Briffault argued in the brief that allowing veto “creativity” would “further depart from the Constitution’s text, history and structure and its core democratic commitments” and would make Wisconsin an outlier among states with partial veto powers. 

Rosenow argued that the veto exceeded the partial veto power established under the state Constitution and created a new word.  

“The governor here did not merely delete text. He selectively struck words, digits and a dash to create a new word, so what he did was not like a digit veto that reduces an appropriation by striking a single digit, he created a new word and a new 400-year duration that wasn’t there,” Rosenow said. 

Wisconsin has had one of the broadest partial veto powers in the country, though it has been curtailed over the years by constitutional amendments and rulings by the state Supreme Court.

The ‘Vanna White’ veto, which was used by former Gov. Tommy Thompson to strike individual letters to create new words, was eliminated in 1990 by a constitutional amendment. The Legislative Reference Bureau defines this type of veto as striking “phrases, digits, letters, and word fragments so as to create new words, sentences, and dollar amounts.” The language approved by the constitutional amendment stated: “In approving an appropriation bill in part, the governor may not create a new word by rejecting individual letters in the words of the enrolled bill.” 

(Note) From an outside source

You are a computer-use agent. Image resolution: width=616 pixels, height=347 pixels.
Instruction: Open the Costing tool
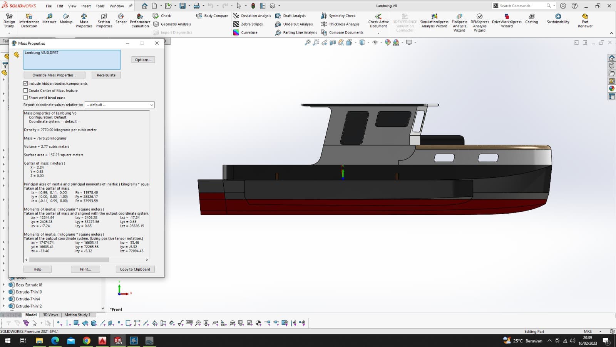(x=531, y=19)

Some of the justices appeared skeptical about the argument that Rosenow was making, saying that the amendments advanced by lawmakers and adopted by voters didn’t specify digits.

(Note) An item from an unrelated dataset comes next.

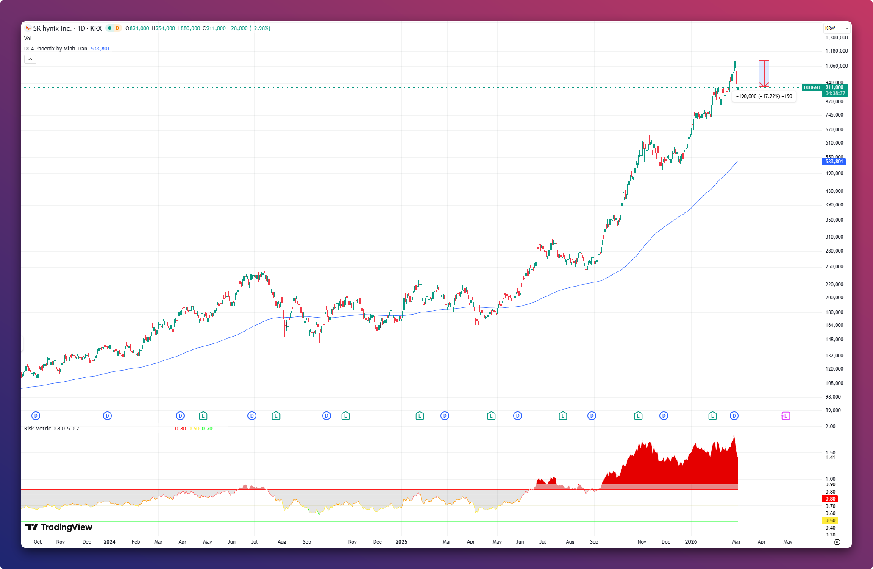Image resolution: width=873 pixels, height=569 pixels.
Task: Click the 000660 ticker price label
Action: point(812,88)
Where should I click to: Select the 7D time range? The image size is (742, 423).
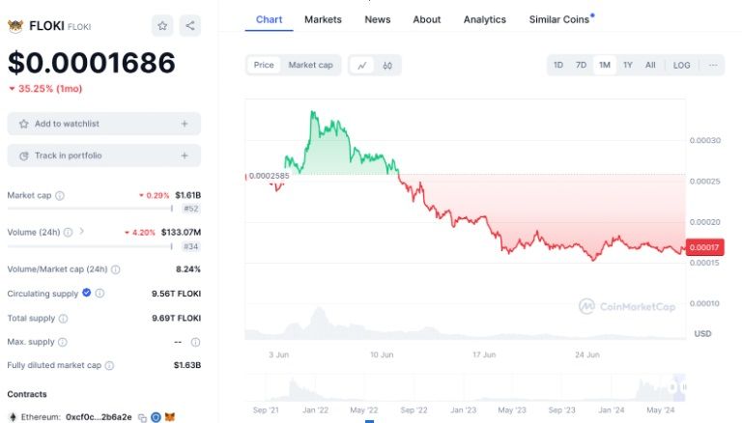[x=581, y=65]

“Equally absurd to me is your argument that a letter is a number or vice versa, that a number is a letter…. A fourth grader or dare I say a four-year-old knows the difference between letters and numbers,” Justice Ann Walsh Bradley said. “My response is almost visceral that I don’t care how many fancy words or legal theories you put behind it to make it sound like its erudite four is not a letter of the alphabet.” 

Evers’ attorney, Colin Roth, argued that while the veto did extend the date by a significant amount of time, it didn’t violate any previous cases decided by the Court and that it led to “complete and workable law,” a requirement of partial vetoes established under previous case law.

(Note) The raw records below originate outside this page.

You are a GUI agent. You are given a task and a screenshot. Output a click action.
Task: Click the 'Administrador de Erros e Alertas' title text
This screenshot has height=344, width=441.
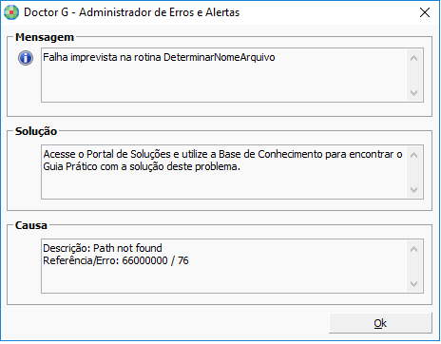(x=160, y=12)
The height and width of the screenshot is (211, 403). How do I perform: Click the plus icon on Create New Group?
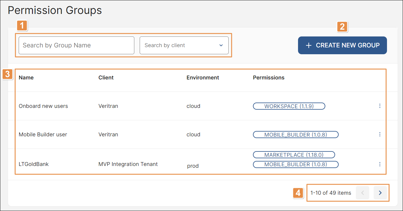point(309,45)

Justices expressed concerns about whether the power continues to be too broad. 

“I think that there is concern that now, we’ve got this 402-year veto. It does feel like the sky’s the limit, and perhaps today, we are at that fork in the road, and… we’re trying to think, like, should we today in 2024 start to look at this differently?” Justice Jill Karofsky said.

Roth argued, however, that lawmakers have tools to address the limits of the governor’s ability to shape law, including by passing constitutional amendments and writing legislation in different ways. 

“To the extent, your honors do have substantive concerns about the scope of the veto power, those can be addressed in multiple ways. One, a constitutional amendment, it’s not impossible. It’s happened twice. Both times the Legislature has put it to a vote, it’s passed,” Roth said. A second constitutional amendment adopted in 2008 banned the “Frankenstein” veto, where governors would create new sentences by combining parts of two or more sentences. “There’s one in the hopper right now… that would expressly ban this kind of veto.”

Republican lawmakers, who support the lawsuit, were furious about the partial veto, and in response unsuccessfully attempted to override the veto and started the process of passing a constitutional amendment that would limit the power further by prohibiting vetoes that would increase taxes or fees.

Justice Brian Hagedorn, referring to the partial veto power, said that legal scholars “think it’s crazy because it is crazy.”

“We allow governors to unilaterally create law that has not been proposed to them at all. It is a mess of this court’s making, and our body of cases is inconsistent,” Hagedorn said. “We have a choice to either green light governors unilaterally creating policy in an even more expansive way than we’ve done before or whether we are going to begin to take steps… and begin to rein [it] in.”